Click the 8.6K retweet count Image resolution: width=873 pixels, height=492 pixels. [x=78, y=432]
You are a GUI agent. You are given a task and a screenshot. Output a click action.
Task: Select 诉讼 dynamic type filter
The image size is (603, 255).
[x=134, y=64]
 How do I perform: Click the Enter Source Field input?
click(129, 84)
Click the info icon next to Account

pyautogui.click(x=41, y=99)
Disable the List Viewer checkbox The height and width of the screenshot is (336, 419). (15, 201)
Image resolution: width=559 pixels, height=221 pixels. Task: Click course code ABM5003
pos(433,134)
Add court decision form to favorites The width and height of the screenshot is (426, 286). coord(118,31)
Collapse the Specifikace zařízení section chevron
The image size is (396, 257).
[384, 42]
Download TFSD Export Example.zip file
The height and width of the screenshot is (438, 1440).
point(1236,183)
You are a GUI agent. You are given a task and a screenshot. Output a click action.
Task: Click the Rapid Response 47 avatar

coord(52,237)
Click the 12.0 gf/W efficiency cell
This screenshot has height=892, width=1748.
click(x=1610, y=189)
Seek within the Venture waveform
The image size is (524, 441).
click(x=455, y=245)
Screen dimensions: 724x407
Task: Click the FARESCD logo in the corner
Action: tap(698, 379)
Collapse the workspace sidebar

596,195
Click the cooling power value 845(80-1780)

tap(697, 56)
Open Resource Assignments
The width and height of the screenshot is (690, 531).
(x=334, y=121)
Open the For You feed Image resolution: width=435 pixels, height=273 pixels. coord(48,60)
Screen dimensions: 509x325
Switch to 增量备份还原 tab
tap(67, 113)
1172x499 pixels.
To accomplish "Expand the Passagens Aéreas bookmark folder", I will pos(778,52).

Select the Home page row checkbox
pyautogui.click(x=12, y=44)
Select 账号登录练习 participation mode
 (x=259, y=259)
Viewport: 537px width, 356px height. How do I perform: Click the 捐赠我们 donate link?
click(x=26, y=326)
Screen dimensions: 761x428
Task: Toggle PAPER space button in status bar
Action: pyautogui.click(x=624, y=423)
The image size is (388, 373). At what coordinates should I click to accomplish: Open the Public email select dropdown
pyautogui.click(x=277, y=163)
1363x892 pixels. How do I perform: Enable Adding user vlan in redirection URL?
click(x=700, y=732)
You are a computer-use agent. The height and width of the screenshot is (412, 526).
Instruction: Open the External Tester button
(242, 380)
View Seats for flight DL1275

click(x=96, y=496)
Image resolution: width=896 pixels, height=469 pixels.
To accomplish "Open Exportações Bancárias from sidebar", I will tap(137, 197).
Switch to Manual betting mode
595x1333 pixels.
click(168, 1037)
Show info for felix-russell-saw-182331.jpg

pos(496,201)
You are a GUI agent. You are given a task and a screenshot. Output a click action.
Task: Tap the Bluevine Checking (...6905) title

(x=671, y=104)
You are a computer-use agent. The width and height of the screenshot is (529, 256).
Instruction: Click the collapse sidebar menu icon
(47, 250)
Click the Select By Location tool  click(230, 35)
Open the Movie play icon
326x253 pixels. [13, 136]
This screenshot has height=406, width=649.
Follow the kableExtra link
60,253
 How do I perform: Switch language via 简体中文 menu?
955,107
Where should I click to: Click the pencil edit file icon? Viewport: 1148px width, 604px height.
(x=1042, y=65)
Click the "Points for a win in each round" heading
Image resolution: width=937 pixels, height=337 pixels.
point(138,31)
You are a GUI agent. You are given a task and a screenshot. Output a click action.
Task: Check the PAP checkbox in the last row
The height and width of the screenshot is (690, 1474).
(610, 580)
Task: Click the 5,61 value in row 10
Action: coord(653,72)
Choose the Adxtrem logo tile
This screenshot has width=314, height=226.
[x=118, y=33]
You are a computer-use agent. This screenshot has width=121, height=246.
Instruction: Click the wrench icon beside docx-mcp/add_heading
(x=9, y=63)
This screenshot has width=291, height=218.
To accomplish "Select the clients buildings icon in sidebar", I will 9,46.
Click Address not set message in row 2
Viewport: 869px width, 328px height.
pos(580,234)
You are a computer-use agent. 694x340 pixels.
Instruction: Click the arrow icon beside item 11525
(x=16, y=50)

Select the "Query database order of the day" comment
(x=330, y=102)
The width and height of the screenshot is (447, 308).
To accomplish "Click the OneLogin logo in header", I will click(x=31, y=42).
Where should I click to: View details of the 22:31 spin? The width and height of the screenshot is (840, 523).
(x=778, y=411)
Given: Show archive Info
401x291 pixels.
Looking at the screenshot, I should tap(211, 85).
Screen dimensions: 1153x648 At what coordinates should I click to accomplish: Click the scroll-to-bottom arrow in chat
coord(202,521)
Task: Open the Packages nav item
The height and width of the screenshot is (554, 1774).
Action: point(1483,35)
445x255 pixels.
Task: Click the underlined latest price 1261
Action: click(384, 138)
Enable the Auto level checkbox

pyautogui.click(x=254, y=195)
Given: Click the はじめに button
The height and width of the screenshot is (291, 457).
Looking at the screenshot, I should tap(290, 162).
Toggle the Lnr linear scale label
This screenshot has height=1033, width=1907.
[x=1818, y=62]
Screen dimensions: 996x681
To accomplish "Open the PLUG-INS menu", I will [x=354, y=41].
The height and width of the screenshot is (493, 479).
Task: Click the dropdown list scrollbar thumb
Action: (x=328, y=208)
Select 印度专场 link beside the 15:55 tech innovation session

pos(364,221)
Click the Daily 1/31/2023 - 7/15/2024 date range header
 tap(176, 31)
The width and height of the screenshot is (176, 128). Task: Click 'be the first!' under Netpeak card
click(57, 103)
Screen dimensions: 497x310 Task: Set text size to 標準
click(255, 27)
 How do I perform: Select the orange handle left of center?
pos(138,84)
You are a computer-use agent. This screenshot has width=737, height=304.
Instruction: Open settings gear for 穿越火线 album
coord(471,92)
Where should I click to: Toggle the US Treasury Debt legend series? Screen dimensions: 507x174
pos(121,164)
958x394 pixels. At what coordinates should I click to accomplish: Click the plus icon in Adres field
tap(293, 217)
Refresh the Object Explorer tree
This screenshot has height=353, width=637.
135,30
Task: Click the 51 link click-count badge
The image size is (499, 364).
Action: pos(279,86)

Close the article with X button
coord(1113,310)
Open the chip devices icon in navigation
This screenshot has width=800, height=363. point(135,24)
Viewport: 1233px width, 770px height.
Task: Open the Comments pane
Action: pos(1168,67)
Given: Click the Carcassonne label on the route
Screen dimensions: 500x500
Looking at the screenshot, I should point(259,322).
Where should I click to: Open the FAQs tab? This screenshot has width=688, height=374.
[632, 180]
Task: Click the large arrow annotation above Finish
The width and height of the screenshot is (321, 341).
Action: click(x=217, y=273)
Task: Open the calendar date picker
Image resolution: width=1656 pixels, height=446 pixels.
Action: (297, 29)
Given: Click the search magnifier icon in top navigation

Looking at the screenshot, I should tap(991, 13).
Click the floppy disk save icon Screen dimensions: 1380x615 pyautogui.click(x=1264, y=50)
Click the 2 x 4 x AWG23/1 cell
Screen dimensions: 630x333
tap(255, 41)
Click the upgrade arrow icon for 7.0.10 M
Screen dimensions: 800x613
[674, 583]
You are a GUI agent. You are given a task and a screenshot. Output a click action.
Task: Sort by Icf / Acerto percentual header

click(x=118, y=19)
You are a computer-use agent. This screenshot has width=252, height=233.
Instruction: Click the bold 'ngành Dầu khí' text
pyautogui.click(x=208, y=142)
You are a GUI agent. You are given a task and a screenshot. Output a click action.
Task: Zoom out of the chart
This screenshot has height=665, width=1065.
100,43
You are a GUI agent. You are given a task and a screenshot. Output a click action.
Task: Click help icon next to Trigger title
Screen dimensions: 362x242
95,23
= = = =
# [WHAT THE TASK ASKS]
Gather each line of the records holding the string "label".

# [ANSWER TO THIS PROBLEM]
Toggle the Lnr linear scale label
Given: Click the Carcassonne label on the route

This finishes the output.